After the jump is something I wrote about 18 months ago while casting about for a dissertation project. I now think that the concerns expressed in the, uh, piece are too broad to make a workable dissertation, but there are a few interesting ideas there. I'm posting it here mostly for my own use, but feel free to comment. There have been a few (very) slight edits for the purposes of clarity.

February 24, 2004

[I] Kant improved on Hume in that Kant saw that empirical reality couldn't be understood as being completely mind independent, and that, therefore, the self could not be understood as a mere passive receptor but instead took an active role in constituting reality. But Kant also held that this thought could not be seperated from rationalism. Dewey and the pragmatists were a corrective to Kant in that they showed how to harmonize empiricism with the notion of an active self.
  • One of the core problems of latter day Kantian moral theory is that of showing how pure rationality could yield an other-directed morality (that is, the problem of showing how pure rationality could lead one to value other rational agents as such). The leading Kantians of two decades ago ago offered accounts which boiled down to rational consistency, but left it unclear why agents should be committed to consistency. More recent authors (Herman, Korsgaard) have given a fuller account of the way that agents develop conceptions of value over time. These proposals solve the problem of value commitment, but fail to explain why agents are constrained to choose a conception of value that fits Kantian precepts.
  • Pragmatic thought, especially that of Dewey, also has the resources to explain the development of a conception of value over time. Unlike Kantians, pragmatists seem not to be committed to the claim that all ethical rules are linked by a core commitment to autonomy (or, to the-self-as-rational). Since this is so, pragmatists are free to say that different activities each have their own distinctive good.


[II] Pragmatism shares with Kantianism the idea that agents ought to be responsive to other rational agents as such -- this much seems implicit in the ideal of inquiry. It is significant, however, that inquiry could be done independently. Or, to put the point another way, it is significant that it is a contingent fact that the world contains other reasoners. Our obligation to be responsive to such agents is similarly contingent.
  • Pragmatic thought provides a way to build an empirical conception of a reason responsive self. The pragmatic conception of the self is that of an agent who creates knowledge by interacting -- sometimes in a way that could be characterized as experimenting -- with the world. It turns out that some of the most salient features of the world in which we live are other other selves which interact with the world in similar ways. Moreover, these other selves both make demands on the agent and respond, sometimes favorably, to demands made by the agent. We can refer to these facts by saying that we exist in a social world. An important upshot of the fact that we live in a social world is that our interpretation of the world is fundamentally shaped by our perception of reasons. Which is to say that one of our basic projects is that of sorting out legitimate and illegitimate demands.
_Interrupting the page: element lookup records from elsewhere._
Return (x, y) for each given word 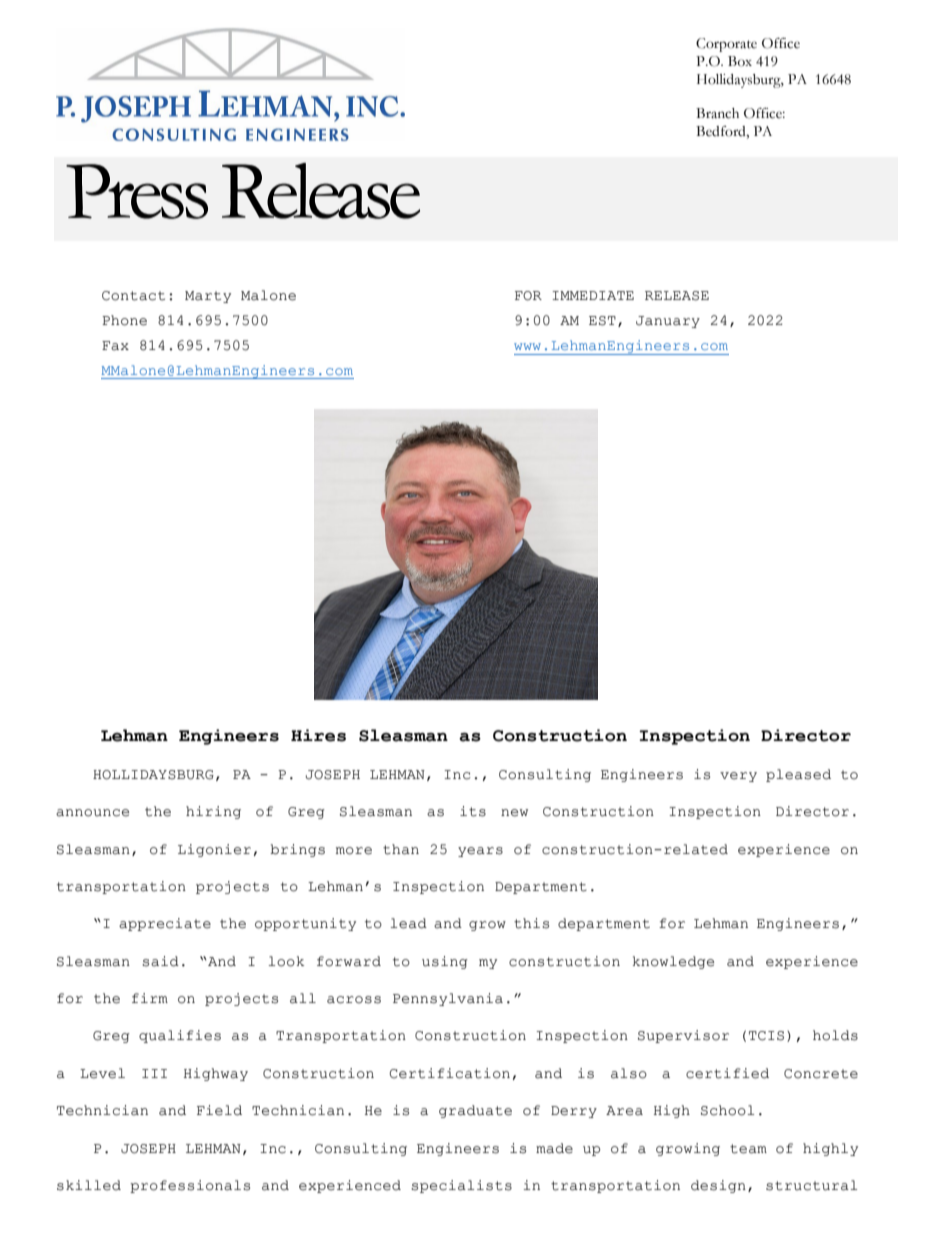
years (480, 852)
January (668, 322)
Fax (115, 346)
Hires (318, 735)
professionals (190, 1186)
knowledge (673, 962)
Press (137, 191)
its (473, 811)
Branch (717, 113)
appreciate (165, 924)
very (738, 777)
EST (602, 321)
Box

[III] Rawls identifies as fundamental to democratic thought the idea that the polity is composed of individuals who are capable of developing and acting on their own conception of the good. A second fundamental commitment is that this capacity justifies democratic forms of government. In particular, it justifies a commitment to democratic conceptions of equality.
  • About the only argument Rawls gives for either of these is the fact that both seem to be inseperable from a commitment to democratic forms of government. This line of thought boils down to: if you are committed to democracy, then you ought to be committed to this. But this seems circular, since the point was to justify the commitment to democracy.
  • In Theory (40), Rawls hints at another source for justifying this commitment, namely the Kantian idea of autonomy.
  • But the Kantian justification can't be satisfactory, since Kantianism isn't able to provide a compelling argument for the parallel point about individual reasoners. Pragmatism, on the other hand, does have the resources to provide an empirical account of the self which implies this claim.